I guess the lack of clarity on that point could be considered a fourth problem to fix? :-)

# Igor Levicki on 11 Mar 2008 4:22 PM:

This is how I would write GetDoubleFormat():

#ifndef _WIN32_WINNT
#define _WIN32_WINNT 0x0501
#endif

#include <tchar.h>
#include <stdio.h>
#include <stdlib.h>
#include <math.h>
#include <float.h>
#include <windows.h>

#define MSEP_MAX 5    // 4 characters + NULL, actual Windows XP limit
#define TSEP_MAX 4    // 3 characters + NULL, actual Windows XP limit
#define DSEP_MAX 4    // 3 characters + NULL, actual Windows XP limit
#define NDEC_MAX 9    // 9 decimal places, actual Windows XP limit
#define PDBL_MAX 320  // 1.7976931348623158e+308
#define PDBL_MAX2 640
// Copyright (c) 2008 by Igor Levicki. All Bugs Reserved. :-)

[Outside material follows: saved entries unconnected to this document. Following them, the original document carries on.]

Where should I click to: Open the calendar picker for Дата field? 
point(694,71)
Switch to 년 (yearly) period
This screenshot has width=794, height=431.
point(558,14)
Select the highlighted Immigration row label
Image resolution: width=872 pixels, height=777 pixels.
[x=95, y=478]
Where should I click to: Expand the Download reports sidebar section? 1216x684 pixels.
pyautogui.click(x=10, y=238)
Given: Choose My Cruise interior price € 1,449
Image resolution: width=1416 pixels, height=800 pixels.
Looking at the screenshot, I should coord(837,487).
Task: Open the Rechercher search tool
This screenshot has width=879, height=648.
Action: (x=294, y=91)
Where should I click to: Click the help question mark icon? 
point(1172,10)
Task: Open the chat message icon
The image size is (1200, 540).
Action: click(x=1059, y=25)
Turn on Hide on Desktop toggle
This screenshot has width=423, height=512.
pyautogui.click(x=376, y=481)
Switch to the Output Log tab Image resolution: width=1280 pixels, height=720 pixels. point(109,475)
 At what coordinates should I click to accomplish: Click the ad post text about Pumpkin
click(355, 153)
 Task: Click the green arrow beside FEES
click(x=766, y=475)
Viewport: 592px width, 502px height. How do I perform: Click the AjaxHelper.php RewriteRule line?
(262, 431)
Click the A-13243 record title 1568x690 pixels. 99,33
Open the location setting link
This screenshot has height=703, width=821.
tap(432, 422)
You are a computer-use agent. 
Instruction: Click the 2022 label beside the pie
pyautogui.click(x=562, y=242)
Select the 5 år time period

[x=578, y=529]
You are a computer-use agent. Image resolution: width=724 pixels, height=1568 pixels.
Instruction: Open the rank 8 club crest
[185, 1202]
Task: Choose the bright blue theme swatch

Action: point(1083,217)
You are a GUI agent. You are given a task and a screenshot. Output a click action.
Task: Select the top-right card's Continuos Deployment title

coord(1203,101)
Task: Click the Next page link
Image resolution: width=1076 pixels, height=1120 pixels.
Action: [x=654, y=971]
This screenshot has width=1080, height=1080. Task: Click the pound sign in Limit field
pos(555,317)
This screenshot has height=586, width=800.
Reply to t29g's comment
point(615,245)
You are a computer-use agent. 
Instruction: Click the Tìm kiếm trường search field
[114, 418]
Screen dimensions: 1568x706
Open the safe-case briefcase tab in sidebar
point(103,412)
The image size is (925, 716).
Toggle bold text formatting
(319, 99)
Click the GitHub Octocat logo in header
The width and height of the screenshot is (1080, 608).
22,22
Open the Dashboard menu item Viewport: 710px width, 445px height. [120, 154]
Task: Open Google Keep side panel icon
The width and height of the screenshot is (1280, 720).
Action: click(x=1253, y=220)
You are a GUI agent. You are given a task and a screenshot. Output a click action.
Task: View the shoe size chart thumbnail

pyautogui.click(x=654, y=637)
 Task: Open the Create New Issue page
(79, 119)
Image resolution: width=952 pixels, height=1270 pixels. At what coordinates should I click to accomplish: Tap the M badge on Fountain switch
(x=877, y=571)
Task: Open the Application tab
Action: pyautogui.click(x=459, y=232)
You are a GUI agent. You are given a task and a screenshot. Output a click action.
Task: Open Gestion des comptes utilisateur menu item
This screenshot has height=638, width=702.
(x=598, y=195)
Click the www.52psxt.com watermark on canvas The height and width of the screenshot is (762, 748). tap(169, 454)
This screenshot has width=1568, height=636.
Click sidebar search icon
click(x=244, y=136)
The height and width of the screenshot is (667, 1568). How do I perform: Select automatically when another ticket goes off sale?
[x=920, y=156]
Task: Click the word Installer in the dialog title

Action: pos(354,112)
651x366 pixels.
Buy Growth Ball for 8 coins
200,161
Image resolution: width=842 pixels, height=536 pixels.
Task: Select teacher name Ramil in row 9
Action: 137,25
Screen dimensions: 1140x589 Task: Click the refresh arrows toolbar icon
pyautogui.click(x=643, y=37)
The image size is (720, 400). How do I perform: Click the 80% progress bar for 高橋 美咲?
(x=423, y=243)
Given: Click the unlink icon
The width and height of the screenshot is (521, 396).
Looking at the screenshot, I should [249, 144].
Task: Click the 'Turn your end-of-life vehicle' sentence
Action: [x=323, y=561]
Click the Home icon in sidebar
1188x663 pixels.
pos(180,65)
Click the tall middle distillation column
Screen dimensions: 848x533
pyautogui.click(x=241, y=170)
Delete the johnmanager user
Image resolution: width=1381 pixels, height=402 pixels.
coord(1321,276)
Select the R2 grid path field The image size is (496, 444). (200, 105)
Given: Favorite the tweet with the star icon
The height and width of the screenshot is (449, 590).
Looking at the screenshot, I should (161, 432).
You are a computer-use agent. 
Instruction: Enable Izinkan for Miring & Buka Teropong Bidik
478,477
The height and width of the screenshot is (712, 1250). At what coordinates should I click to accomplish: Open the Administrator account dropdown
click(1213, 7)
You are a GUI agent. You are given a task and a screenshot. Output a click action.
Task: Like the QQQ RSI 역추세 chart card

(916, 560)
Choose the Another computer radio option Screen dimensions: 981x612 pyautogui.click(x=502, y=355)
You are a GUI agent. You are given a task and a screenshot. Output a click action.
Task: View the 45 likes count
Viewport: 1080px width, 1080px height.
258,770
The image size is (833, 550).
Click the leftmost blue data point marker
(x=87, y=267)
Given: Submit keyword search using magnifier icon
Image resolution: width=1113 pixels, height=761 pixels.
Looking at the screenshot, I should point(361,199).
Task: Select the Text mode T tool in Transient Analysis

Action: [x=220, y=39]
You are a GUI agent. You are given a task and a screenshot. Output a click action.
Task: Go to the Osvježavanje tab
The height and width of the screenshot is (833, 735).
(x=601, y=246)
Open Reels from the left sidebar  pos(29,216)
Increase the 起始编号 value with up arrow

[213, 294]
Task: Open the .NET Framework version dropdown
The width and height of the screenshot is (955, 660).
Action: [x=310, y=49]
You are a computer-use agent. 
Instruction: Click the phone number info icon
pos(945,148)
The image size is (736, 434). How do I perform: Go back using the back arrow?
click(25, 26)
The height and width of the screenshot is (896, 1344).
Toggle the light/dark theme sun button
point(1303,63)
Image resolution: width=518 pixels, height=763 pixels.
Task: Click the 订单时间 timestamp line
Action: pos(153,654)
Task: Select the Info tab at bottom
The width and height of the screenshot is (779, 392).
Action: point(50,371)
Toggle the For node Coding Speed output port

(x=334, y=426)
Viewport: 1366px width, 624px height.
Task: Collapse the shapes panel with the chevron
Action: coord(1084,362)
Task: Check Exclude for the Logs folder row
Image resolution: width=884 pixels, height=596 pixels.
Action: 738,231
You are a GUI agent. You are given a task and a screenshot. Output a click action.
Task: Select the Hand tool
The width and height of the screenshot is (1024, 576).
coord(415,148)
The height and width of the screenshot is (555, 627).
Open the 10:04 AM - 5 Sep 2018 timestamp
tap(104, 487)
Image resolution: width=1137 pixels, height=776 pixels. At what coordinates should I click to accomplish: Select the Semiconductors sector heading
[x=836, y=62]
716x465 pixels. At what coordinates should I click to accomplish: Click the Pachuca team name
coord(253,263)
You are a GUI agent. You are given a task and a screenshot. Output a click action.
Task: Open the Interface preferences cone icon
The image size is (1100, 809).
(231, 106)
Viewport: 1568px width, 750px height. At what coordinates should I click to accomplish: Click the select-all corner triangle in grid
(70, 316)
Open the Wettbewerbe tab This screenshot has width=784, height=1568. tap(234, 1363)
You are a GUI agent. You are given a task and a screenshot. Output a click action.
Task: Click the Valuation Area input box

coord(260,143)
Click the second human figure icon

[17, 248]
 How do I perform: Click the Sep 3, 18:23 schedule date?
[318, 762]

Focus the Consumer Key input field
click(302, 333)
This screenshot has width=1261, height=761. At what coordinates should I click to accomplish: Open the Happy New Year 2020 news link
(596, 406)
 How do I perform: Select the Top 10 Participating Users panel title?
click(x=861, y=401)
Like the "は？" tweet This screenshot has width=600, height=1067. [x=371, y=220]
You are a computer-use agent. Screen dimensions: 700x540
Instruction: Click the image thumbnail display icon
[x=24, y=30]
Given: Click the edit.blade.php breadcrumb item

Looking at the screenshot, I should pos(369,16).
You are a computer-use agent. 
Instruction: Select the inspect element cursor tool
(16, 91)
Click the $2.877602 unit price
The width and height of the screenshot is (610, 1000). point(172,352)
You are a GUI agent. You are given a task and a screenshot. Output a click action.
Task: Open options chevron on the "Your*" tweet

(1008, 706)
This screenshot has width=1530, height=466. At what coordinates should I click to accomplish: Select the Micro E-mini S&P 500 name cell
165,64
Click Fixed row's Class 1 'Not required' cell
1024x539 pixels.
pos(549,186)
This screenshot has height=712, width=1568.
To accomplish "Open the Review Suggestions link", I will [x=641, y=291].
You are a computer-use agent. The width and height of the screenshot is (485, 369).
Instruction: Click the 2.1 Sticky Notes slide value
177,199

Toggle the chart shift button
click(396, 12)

LPCTSTR GetDoubleFormat(const double Value, const UINT DecimalPlaces) {
    static TCHAR Formatted[MAX_PATH];
    TCHAR StrValue[MAX_PATH];
    TCHAR StrFraction[MAX_PATH];
    TCHAR MSep[MSEP_MAX] = _T("-");
    TCHAR TSep[TSEP_MAX] = _T(",");
    TCHAR DSep[DSEP_MAX] = _T(".");

    const TCHAR Dot = _T('.');
    const TCHAR Zero = _T('0');

    LPTSTR FracPtr;
    size_t Cch, Mod, Idx;

    if (DecimalPlaces > NDEC_MAX) {
        SetLastError(ERROR_INVALID_PARAMETER);
        return NULL;
    }

    if (Value > DBL_MAX) {
        SetLastError(ERROR_INVALID_PARAMETER);
        return NULL;
    }

    GetLocaleInfo(LOCALE_USER_DEFAULT, LOCALE_SNEGATIVESIGN, MSep, MSEP_MAX);
    GetLocaleInfo(LOCALE_USER_DEFAULT, LOCALE_STHOUSAND, TSep, TSEP_MAX);
    GetLocaleInfo(LOCALE_USER_DEFAULT, LOCALE_SDECIMAL, DSep, DSEP_MAX);

    Formatted[0] = 0;

    switch (_fpclass(Value)) {
        case _FPCLASS_SNAN:
        case _FPCLASS_QNAN:
        case _FPCLASS_NINF:
        case _FPCLASS_ND;
        case _FPCLASS_PD:
        case _FPCLASS_PINF:
            SetLastError(ERROR_INVALID_PARAMETER); // or ERROR_INVALID_DATA
            return NULL; // or ERROR_NOT_SUPPORTED

        case _FPCLASS_NZ:
            _tcscat_s(Formatted, MAX_PATH, MSep);

        case _FPCLASS_PZ:
            _tcsncat_s(Formatted, MAX_PATH, &Zero, 1);
            if (DecimalPlaces > 0) {
                _tcscat_s(Formatted, MAX_PATH, DSep);
                size_t Len = _tcslen(Formatted);
                for (UINT i = 0; i < DecimalPlaces; i++) {
                    Formatted[Len + i] = Zero;
                }
                Formatted[Len + DecimalPlaces] = 0;
            }
            return Formatted;
        }

        _stprintf_s(StrValue, PDBL_MAX, _T("%0.*f"), DecimalPlaces, abs(Value));        
        FracPtr = _tcsrchr(StrValue, Dot);

        if (FracPtr != NULL) {
            *FracPtr++ = 0;
            _tcscpy_s(StrFraction, PDBL_MAX, FracPtr);
        } else {
            StrFraction[0] = 0;
        }

        Cch = _tcslen(StrValue);
        Mod = (Cch % 3);
        Idx = (Mod == 0) ? 3 : Mod;
        Formatted[0] = 0;

        if (Value < 0.0) {
            _tcscat_s(Formatted, PDBL_MAX2, MSep);
        }

        for (size_t i = 0; i < Cch; i++) {
            if (i == Idx) {
                _tcscat_s(Formatted, PDBL_MAX2, TSep);
                Idx += 3;
            }

            _tcsncat_s(Formatted, MAX_PATH, &StrValue[i], 1);
        }

    if (DecimalPlaces > 0) {
        _tcscat_s(Formatted, PDBL_MAX2, DSep);
        _tcscat_s(Formatted, PDBL_MAX2, StrFraction);
    }

    return Formatted;
}

int _tmain(int argc, _TCHAR* argv[]) {
    if (--argc != 2) {
        printf("Usage : %s <decimal_number> <places>\n", argv[0]);
        return 1;
    }

    double Value = _tstof(argv[1]);
    int DecimalPlaces = _tstoi(argv[2]);

    _tprintf(_T("DecimalPlaces = %ld, Formatted : %s"), DecimalPlaces, GetDoubleFormat(Value, DecimalPlaces));

    return 0;
}

It properly handles user overrides for minus sign (up to 4 characters), thousand separator and decimal separator (up to 3 characters each), and it allows showing more decimal places than the original which could only chop the fractional part, not extend it.

Function could be easily expanded to handle +/- Infinity (and use locale supplied strings for that), to handle denormals and to display SNaN and QNaN text if needed. A bit more challenging task would be to handle digit replacement correctly and to use digit grouping other than 3.